Call me crazy, but I don’t think an official government app should be loading executable code from a random person’s GitHub account. Or tracking your GPS location in the background. Or silently stripping privacy consent dialogs from every website you visit through its built-in browser. And yet here we are.
The White House released a new app last week for iOS and Android, promising “unparalleled access to the Trump Administration.” A security researcher, who goes by Thereallo, pulled the APKs and decompiled them — extracting the actual compiled code and examining what’s really going on under the hood. The propaganda stuff — cherry-picked news, a one-tap button to report your neighbors to ICE, a text that auto-populates “Greatest President Ever!” — which Engadget covered, is embarrassing enough. The code underneath is something else entirely.

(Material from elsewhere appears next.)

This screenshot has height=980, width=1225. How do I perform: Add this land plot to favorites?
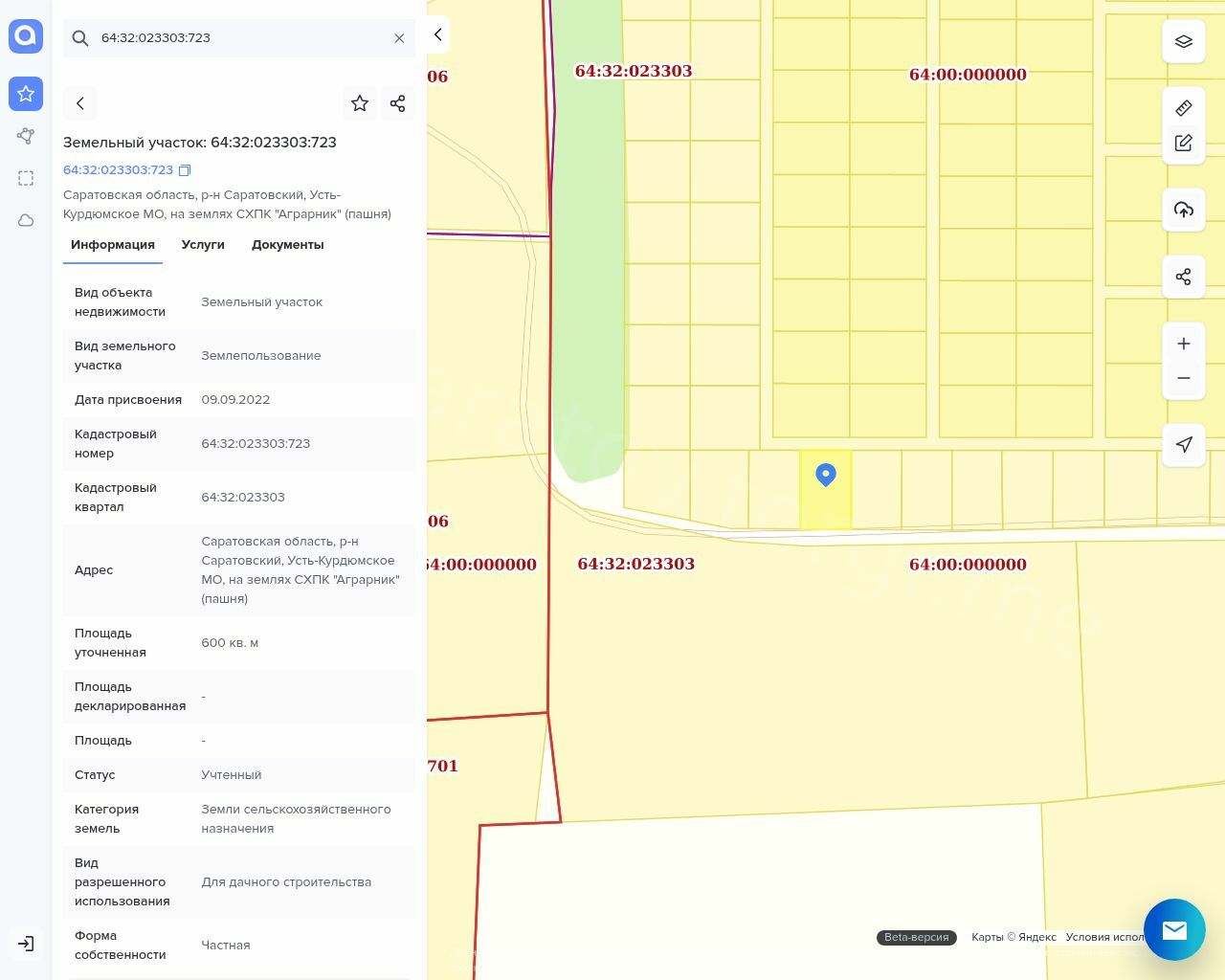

Let’s start with the most alarming behavior. Every time you open a link in the app’s built-in browser, the app silently injects JavaScript and CSS into the page. Here’s what it does:
It hides: Cookie banners GDPR consent dialogs OneTrust popups Privacy banners Login walls Signup walls Upsell prompts Paywall elements CMP (Consent Management Platform) boxes
It forces body { overflow: auto !important } to re-enable scrolling on pages where consent dialogs lock the scroll. Then it sets up a MutationObserver to continuously nuke any consent elements that get dynamically added.
An official United States government app is injecting CSS and JavaScript into third-party websites to strip away their cookie consent dialogs, GDPR banners, login gates, and paywalls.


The ios writeup was even better. Found it from the comments in op.
https://www.atomic.computer/blog/white-house-app-security-analysis/
The author is way too generous offering their services to the Trump administration. The app is a massive security hole by design. This administration is not your standard business client, they are the attacker that you defend against.